Assignment: Copy out each line below containing "Viewport".

Available data:
************

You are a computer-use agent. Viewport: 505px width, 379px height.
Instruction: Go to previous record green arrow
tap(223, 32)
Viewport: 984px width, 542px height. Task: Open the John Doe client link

************

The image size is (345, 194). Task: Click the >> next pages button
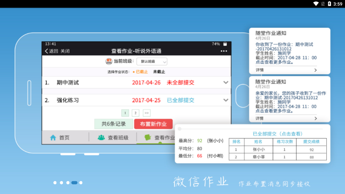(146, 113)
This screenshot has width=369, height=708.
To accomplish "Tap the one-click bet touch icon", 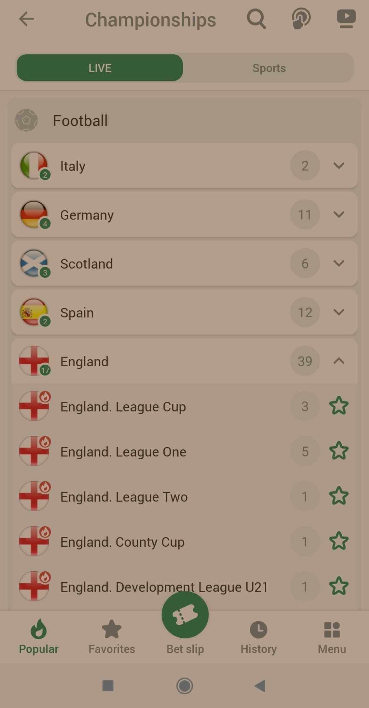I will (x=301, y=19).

************

Reply to the exercise:
You are a computer-use agent. Viewport: 505px width, 379px height.
Viewport: 984px width, 542px height. Task: Open the John Doe client link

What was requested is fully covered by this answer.